The Cardinals had returned home in high fettle after an exhilarating last-ditch victory in Houston on Monday, where a towering two-out homer by the renowned slugger Albert Pujols in the ninth inning snatched victory from the jaws of seemingly certain defeat. The raucous Houston crowd was silenced. Many thought the team would buckle after so crushing a let-down.
Instead it was the lifeless Cardinals who folded in St Louis. For the Astros, it was lift-off to Chicago where baseball's annual showpiece opens tomorrow, pitting them against the long dormant White Sox, themselves without a World Series triumph since 1917.
The climax to the season almost certainly will be a gritty, low-scoring affair, fought out between arguably the two finest pitching rotations in the game.
The White Sox routed the Los Angeles Angels in the American League Championship Series with the help of four consecutive complete games by their starters - a post-season feat unprecedented since the 1950s. On Wednesday night, however, it was the Astros' Roy Oswalt who put down his marker.
The laid-back right-hander utterly dominated the potent Cardinals hitters with his 97mph fastball, allowing just one run on three hits over seven innings. By the time he departed, Houston were ahead by 5-1, and the rest was a formality.
"Winning is absolutely fantastic," said the Astros manager Phil Garner.
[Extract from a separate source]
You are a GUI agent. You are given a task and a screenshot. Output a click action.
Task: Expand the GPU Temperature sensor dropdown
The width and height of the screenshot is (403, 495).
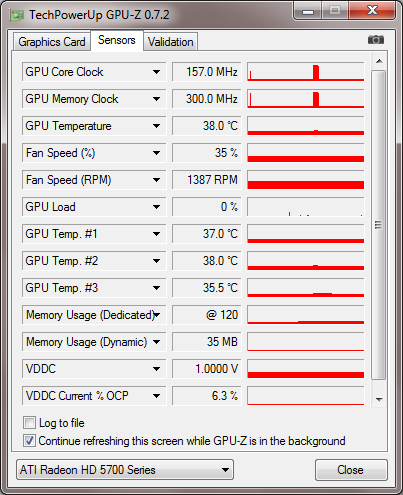tap(156, 126)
The Cardinals, however, had to acknowledge reality. "We ran into a buzz saw with Oswalt," their owner Bill DeWitt admitted, "Give him a lot of credit."
Oswalt's victory means that the stupendous Roger Clemens - to some baseball's finest-ever pitcher with 341 career wins - will take the mound tomorrow. The 43-year-old Clemens says this may be his last season, but his regular season earned run average of 1.87 was the best in the National League in 2005.
What better than to sign off with another World Series victor's ring to add to the two he won with the New York Yankees - and, just maybe, wrap up the triumph before his home fans when the series returns to Houston next week?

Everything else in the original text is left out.